H. G. WELLS (1866–1946) was born in Kent of lower-middle-class stock. He benefited from the spread of libraries and, after an apprenticeship as a draper, became first a pupil-teacher in a school and later a scholar of biology at the Normal School of Science, subsequently Imperial College, under T. H. Huxley. He took up teaching and began to write. A marriage to a cousin was succeeded by one to a student, and subsequently a large number of affairs, including one with Rebecca West that resulted in a child. His works include major early inventions in science fiction as well as penetrating studies of society, especially the superb Tono-Bungay, and non-fiction drawing on Fabian principles; in The Shape of Things to Come (1933) he predicted, accurately enough, that the next world war would break out in January 1940. He lived long enoug
h, and remained argumentative enough, to call George Orwell ‘you shit’.
M. R. JAMES (1862–1936) was director of the Fitzwilliam Museum, Cambridge, provost of King’s College, Cambridge and Eton College successively between 1893 and 1936. He was a mediaevalist and antiquarian by trade. His ghost stories remain peerless, and he codified the important rules of the genre, including ‘Reticence conduces to effect, blatancy ruins it.’ The outbreaks of terror in his stories often unwittingly reveal the fastidiousness of a bachelor don who could, clearly, imagine nothing worse than being intimately touched by another.

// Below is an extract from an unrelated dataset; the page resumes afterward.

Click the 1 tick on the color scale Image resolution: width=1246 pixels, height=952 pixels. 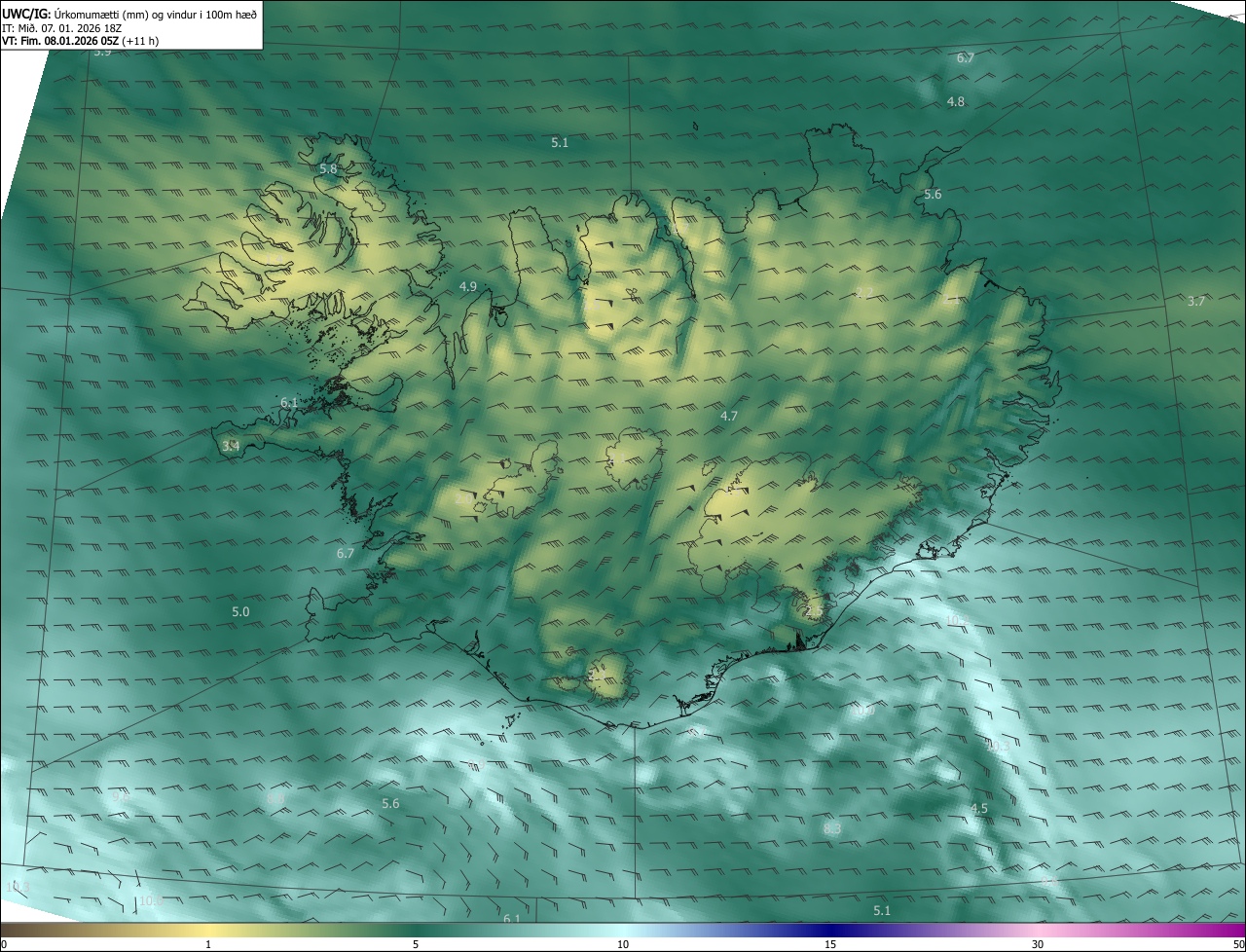(x=208, y=945)
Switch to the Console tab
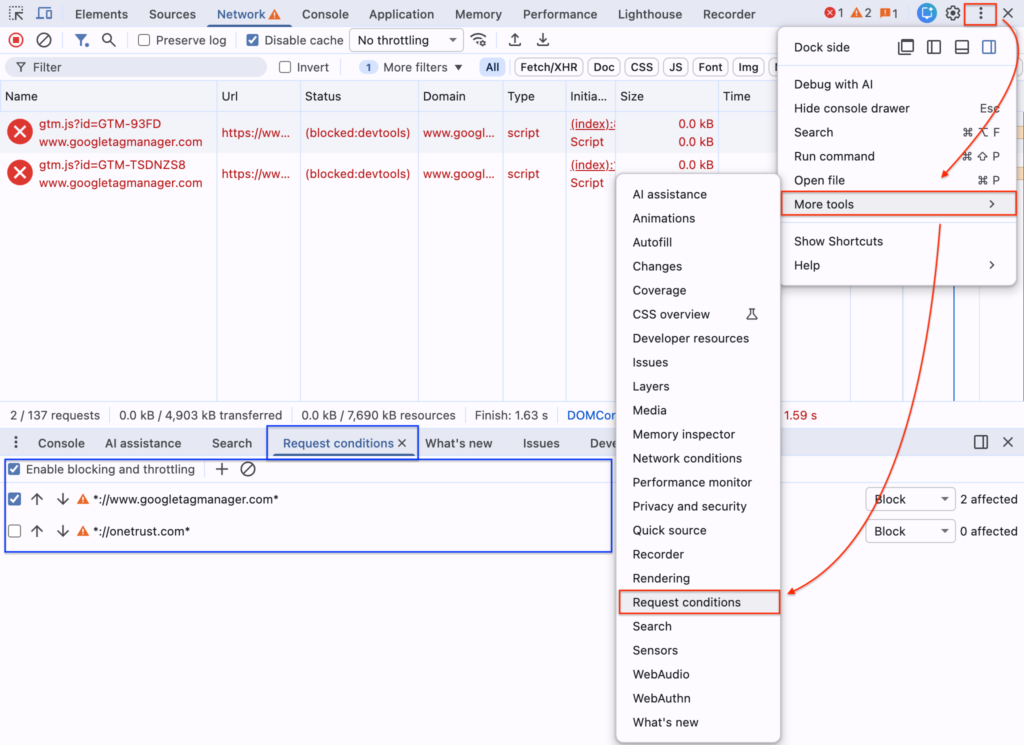 point(325,14)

‘SAKI’ (HECTOR HUGH MONRO) (1870–1916) was born in Burma but was brought up in England by a puritanical grandmother and aunts, whose presence is made clear in his malevolent short stories. He was a journalist and foreign correspondent in the Balkans and Russia. The often macabre and decidedly camp qualities of his stories descend from Wilde and, especially, Ada Leverson, and were published to an appreciative Tory-anarchist readership. His pen-name may come from a boy in the Rubaiyat of Omar Khayyam. He volunteered at forty-three as an ordinary trooper for the Great War, and was shot by a sniper during the Battle of the Ancre in 1916. His last words are reliably reported as ‘Put that bloody cigarette out.’
G. K. CHESTERTON (1874–1936) was an all-round man of letters, writing poetry, novels, journalism, essays, criticism and dramas. Initially an Anglican, he turned increasingly to an energetic and noisy Roman Catholicism. He became very popular in the radio age. His writing has been seen as tawdry as well as ingenious; his brilliantly paradoxical fiction includes The Man Who Was Thursday, in which God turns out to be an anarchist bowling bombs at the populace, his disciples policemen in heavy disguise. He was a colossal man of 6′4″ and, in his prime, weighing 20 stone. He was preserved by P. G. Wodehouse in a celebrated simile, when a shattering noise is described as sounding ‘like G. K. Chesterton falling on a sheet of tin’.